**Source passage**.
*** Block opens ***
I write this from a place of surviving natural disasters, a 7.4 magnitude earthquake in my youth, and also as a person living through one – I currently can’t get home due to the BC flood. I slept on the couch in my office and was lucky enough to find a place to stay as we wait out the devastation that has not only destroyed homes, livelihoods but also the main highway. So today, I write to those who are navigating their wellness in times of crisis and trauma.
There aren’t any magical answers on how to navigate this level of trauma and catastrophic event – the only answer I have for you as a survivor, therapist and human is that we have to get through it one small step at a time. We are resilient beings and like our ancestors, we will find the well of resilience to get through this event as well.
What I can tell you is that there are things you can do that support your wellness and help you process your experiences. Here are 4 things you can do for your wellness in times of crisis and trauma:
#1. Give yourself permission to feel the feelings
We often go into survival mode in times of crisis and good thing we do! Otherwise, we wouldn’t be able to mobilize and respond to the crisis at hand – we would curl up in a ball and be frozen. I’ve been on the front lines of trauma and crisis for over 20 years and trust me when I say, it’s a magical thing to be able to function in the midst of an intense crisis. However, we are drawn to masking, hiding, or minimizing the feelings we have from being exposed and experiencing this trauma. The key is to allow yourself to show up in times of need and crisis AND allow yourself to feel the feelings when you’re in a safe place. The only way through this is to think of this as a marathon which is a balance between intense work and pacing yourself. Allow yourself to express your feelings with someone (a therapist), write about it, cry and rant about – whatever you do, allow yourself to release it so you don’t have to carry it with you.
*** Block closes ***
**What to work on**.
Carry on the piece on wellness in times of crisis and trauma from its last sentence. The lines that come next have nothing to do with the piece on wellness in crisis.

**Recorded data**.
*** Block opens ***
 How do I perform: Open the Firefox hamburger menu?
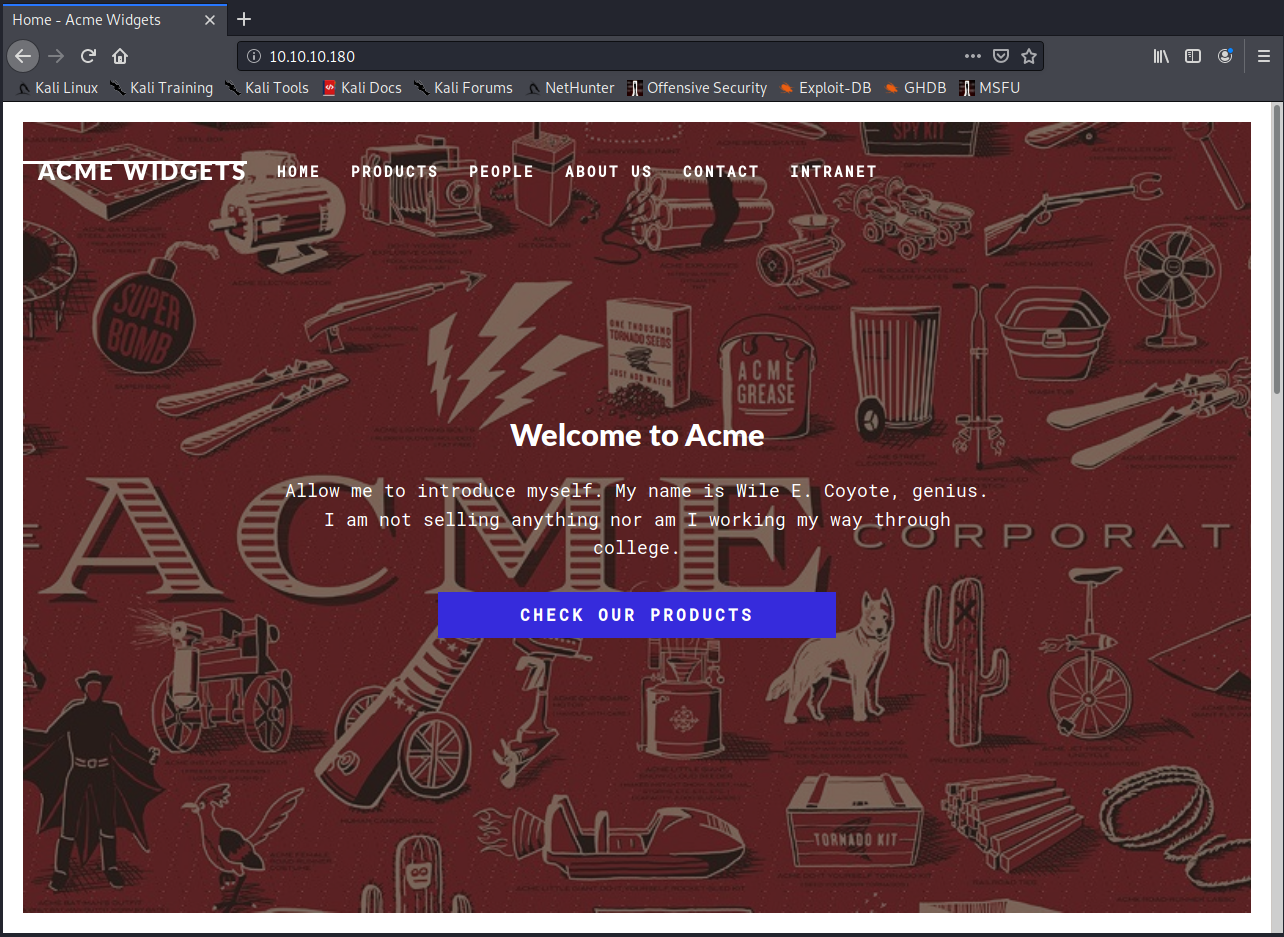(x=1263, y=56)
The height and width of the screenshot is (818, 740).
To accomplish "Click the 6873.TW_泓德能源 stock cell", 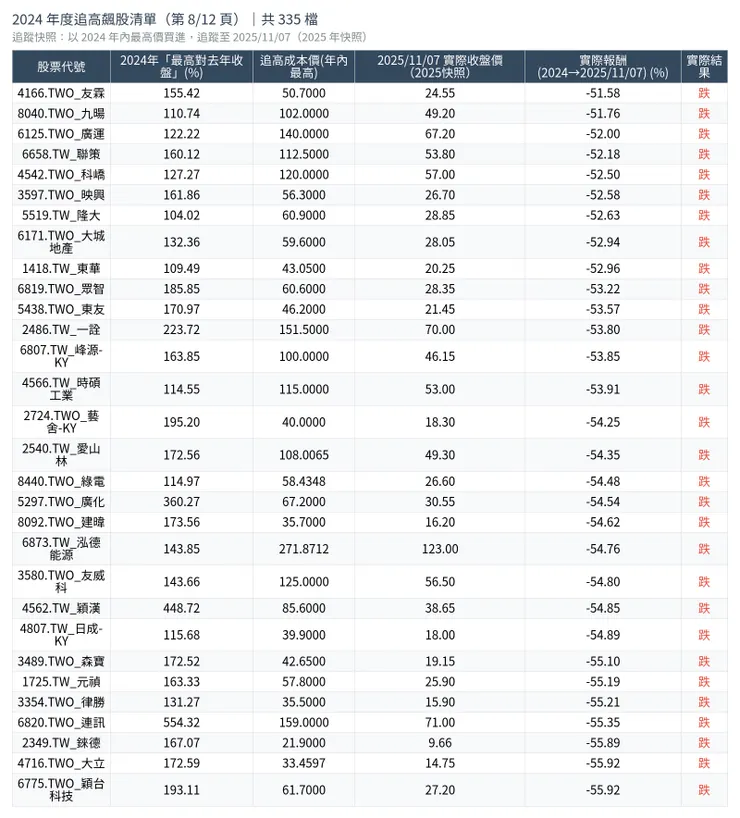I will click(x=61, y=549).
*** Block closes ***
**Expected answer**.
#2. Find your power in times of crisis and trauma
The number one predictor of long-term PTSD in times of natural disasters is the feeling of powerlessness and helplessness – standing back, watching your life being washed away by mother nature is one of the most powerless positions to be in. There’s nothing you can do to stop it or prevent it – all you can do is watch it and try to remain safe.
So where is your power? It’s in the mobilizing to help in the midst of the crisis and after the intensity of the crisis. Get involved and find ways to help those who are impacted or find ways to feel that you’re contributing to the resolution of the crisis. Volunteer, fundraise, feed those who need food, collect clothes, connect and be a support to those who are suffering. When we’re able to be part of the community that is doing something, anything, it will help to alleviate your feelings of powerlessness, hopelessness, and long-term effects of trauma.
#3. Set boundaries for your wellness in times of crisis and trauma
I know, here I go talking about boundaries again but they are needed now more than ever. It’s okay to tell people you’re not at your best, it’s okay to ask people to be more sensitive to what’s happening, it’s okay to tell people you don’t want them to be a voyeur of the trauma, it’s okay to tell people to not treat this devastation as an Insta post and it’s okay to set any boundaries you feel you need to set.
The focus needs to be about capacity – ask yourself, “do I have the capacity for that right now?” Tuning into your capacity is vital during times of stress as you only have so much energy in your container – preserving that energy is key to keeping yourself well. Remember that you’re focusing on the right now; this isn’t a long-term question, but a short-term in-the-moment question. Our capacity is constantly changing which means it gets replenished as stress levels decrease and there’s less demand on you.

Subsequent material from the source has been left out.